Input material »
#####
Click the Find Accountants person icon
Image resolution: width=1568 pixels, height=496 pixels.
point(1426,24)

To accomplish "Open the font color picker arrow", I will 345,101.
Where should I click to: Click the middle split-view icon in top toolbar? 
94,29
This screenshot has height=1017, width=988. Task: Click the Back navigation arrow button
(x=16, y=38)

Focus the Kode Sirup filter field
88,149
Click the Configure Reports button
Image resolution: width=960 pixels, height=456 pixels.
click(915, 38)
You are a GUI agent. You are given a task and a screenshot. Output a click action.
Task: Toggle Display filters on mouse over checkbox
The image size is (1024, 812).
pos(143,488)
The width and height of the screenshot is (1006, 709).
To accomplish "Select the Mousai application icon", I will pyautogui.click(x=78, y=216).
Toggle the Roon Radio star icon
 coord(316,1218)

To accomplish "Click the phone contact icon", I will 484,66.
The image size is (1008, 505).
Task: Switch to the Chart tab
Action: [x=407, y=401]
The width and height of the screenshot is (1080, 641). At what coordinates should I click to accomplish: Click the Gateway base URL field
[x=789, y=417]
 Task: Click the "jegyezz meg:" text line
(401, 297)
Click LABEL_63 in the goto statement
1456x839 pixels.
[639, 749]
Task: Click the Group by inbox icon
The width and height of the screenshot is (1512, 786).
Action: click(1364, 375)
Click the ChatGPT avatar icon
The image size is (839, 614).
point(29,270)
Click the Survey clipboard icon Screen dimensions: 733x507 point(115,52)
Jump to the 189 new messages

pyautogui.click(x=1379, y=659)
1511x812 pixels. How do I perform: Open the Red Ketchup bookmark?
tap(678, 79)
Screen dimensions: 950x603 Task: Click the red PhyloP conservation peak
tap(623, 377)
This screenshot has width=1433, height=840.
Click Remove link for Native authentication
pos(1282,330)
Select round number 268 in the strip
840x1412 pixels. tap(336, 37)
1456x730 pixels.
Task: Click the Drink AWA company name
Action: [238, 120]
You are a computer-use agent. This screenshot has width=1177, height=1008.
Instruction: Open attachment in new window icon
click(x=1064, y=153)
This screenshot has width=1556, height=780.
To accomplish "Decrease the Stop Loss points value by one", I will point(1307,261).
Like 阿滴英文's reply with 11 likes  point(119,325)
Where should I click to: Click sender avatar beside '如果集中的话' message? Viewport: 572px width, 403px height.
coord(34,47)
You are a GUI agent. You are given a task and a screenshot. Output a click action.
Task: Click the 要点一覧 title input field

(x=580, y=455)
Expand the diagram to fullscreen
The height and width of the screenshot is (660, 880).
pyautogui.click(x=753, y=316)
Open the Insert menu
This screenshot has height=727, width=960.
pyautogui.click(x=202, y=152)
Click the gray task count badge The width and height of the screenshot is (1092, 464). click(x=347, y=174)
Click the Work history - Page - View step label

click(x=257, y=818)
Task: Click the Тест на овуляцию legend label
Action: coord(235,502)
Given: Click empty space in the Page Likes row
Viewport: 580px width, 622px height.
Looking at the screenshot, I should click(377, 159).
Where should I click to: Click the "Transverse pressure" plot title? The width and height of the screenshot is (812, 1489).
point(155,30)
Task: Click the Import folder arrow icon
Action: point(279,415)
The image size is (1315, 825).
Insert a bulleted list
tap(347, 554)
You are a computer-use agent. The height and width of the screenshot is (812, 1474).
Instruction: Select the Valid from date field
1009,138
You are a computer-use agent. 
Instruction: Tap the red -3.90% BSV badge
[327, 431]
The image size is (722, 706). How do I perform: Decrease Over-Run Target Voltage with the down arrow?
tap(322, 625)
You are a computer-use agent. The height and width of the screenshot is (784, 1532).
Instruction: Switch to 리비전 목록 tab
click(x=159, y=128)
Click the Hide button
#####
Directions for this task » Find the string "agent" in the material above, and report every line where it occurs.

Answer for the task »
You are a GUI agent. You are given a task and a screenshot. Output a click action.
You are a computer-use agent. This screenshot has width=1177, height=1008.
You are a GUI agent. You are given a task and a screenshot. Output a click action.
You are a computer-use agent. The height and width of the screenshot is (812, 1474).
You are a computer-use agent. 
You are a computer-use agent. The height and width of the screenshot is (784, 1532).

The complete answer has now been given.